(Data items)
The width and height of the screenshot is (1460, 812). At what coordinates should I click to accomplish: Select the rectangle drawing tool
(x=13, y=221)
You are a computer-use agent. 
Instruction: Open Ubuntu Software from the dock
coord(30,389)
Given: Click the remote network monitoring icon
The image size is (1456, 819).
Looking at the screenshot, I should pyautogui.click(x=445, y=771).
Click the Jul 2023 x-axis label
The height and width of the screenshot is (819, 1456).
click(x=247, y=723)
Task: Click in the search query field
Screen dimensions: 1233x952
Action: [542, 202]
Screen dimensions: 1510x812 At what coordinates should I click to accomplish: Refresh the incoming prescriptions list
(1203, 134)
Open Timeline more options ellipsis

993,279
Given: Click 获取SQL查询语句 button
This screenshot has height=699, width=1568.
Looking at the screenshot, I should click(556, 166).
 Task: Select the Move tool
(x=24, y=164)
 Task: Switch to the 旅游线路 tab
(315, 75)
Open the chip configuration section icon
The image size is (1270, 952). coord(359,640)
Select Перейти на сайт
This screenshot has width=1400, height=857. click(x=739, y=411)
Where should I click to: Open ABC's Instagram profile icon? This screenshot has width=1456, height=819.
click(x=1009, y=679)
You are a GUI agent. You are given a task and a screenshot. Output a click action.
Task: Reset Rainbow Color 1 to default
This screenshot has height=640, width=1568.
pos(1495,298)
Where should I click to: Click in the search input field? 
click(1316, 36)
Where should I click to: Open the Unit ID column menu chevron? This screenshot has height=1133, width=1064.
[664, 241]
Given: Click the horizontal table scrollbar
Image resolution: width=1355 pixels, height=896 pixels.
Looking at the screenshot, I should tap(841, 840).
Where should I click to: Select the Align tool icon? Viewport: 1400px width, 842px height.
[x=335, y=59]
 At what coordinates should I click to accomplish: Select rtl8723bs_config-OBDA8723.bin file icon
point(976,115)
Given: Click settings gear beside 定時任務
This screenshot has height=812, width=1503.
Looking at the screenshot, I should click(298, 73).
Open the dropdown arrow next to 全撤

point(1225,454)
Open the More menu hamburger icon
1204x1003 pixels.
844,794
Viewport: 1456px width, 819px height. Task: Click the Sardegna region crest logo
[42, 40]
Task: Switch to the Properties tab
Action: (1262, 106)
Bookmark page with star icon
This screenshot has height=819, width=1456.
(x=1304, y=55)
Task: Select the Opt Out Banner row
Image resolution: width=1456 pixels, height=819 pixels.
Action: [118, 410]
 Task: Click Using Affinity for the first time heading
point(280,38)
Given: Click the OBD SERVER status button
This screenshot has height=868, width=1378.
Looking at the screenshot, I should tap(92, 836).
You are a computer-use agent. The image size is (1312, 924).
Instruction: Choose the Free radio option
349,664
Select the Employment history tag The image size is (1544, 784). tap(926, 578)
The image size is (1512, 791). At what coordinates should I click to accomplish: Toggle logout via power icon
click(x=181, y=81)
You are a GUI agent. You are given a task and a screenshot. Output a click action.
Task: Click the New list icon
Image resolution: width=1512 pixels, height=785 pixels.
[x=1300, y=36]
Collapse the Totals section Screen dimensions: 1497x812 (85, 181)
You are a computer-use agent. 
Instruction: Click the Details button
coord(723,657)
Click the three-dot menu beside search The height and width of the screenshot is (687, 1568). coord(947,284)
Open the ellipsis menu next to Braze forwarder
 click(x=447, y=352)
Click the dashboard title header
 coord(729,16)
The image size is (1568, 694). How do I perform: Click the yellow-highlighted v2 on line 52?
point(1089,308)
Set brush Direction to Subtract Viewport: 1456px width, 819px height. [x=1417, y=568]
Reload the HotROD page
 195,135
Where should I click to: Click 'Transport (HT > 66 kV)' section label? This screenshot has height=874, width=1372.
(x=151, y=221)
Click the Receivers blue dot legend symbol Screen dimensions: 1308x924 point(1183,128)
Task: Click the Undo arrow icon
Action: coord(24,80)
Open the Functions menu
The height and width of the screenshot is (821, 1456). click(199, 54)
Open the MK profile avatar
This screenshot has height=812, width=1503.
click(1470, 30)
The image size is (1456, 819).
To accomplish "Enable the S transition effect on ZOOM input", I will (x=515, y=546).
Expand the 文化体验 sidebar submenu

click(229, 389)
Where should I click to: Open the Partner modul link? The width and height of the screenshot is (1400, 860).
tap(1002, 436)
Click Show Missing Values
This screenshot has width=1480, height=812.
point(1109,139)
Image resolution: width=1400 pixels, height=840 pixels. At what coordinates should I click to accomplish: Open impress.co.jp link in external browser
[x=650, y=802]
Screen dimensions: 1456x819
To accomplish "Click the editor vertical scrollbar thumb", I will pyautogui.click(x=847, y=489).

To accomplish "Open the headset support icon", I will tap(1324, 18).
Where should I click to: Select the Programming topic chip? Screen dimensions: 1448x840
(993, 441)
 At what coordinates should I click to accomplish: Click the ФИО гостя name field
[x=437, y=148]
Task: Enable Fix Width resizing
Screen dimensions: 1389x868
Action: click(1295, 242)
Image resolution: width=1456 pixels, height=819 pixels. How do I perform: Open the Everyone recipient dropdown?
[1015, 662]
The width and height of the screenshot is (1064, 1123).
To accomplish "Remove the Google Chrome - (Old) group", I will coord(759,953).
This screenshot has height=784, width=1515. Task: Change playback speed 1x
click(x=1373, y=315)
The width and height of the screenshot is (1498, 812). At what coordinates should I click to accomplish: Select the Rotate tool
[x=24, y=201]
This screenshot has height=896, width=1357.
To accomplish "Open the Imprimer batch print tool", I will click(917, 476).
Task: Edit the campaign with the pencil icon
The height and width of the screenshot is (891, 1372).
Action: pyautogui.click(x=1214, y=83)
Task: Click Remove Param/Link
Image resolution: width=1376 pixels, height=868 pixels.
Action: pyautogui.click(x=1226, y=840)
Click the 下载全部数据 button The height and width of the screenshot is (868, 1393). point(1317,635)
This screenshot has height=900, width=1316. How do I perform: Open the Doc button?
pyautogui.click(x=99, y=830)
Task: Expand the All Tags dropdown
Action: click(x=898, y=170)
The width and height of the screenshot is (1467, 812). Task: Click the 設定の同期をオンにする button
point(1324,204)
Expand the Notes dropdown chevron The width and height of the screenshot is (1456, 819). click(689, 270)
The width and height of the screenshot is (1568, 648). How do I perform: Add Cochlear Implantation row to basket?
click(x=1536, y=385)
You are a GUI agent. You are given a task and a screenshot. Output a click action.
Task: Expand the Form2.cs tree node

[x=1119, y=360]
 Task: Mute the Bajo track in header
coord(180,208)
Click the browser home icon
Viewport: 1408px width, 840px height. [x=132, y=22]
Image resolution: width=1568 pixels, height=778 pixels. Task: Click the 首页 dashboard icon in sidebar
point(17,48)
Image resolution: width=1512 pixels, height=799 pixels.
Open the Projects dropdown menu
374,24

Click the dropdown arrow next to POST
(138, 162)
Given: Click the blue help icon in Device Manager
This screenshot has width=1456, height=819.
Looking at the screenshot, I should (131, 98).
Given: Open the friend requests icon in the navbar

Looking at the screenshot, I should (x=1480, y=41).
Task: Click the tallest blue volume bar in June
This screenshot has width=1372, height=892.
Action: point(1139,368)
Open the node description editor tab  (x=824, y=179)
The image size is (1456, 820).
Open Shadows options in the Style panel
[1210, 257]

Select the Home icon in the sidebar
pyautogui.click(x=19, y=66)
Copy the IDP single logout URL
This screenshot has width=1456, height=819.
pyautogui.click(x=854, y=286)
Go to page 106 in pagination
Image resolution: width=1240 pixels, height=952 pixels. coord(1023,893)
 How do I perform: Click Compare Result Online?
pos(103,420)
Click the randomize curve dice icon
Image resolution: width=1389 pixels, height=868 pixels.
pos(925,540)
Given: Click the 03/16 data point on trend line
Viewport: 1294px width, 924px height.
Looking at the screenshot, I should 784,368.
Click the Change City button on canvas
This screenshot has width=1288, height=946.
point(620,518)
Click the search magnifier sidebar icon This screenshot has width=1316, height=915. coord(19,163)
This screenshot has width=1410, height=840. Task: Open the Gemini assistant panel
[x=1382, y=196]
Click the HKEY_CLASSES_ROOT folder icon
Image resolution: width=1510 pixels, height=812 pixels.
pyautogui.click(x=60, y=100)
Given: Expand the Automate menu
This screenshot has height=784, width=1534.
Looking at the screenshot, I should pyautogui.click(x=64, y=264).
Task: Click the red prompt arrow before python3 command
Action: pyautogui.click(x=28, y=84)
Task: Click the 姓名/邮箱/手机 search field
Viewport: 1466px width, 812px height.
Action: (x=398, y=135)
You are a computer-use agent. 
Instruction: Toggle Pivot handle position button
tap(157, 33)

**Task directions:**
Starting at the line that has "Image resolution: width=1355" and ending at the line that has "Given: Click settings gear beside 定時任務", please write out the lines above exactly, leaving out all others.

**Result for this task:**
Image resolution: width=1355 pixels, height=896 pixels.
Looking at the screenshot, I should tap(841, 840).
Where should I click to: Select the Align tool icon? Viewport: 1400px width, 842px height.
[x=335, y=59]
 At what coordinates should I click to accomplish: Select rtl8723bs_config-OBDA8723.bin file icon
point(976,115)
Given: Click settings gear beside 定時任務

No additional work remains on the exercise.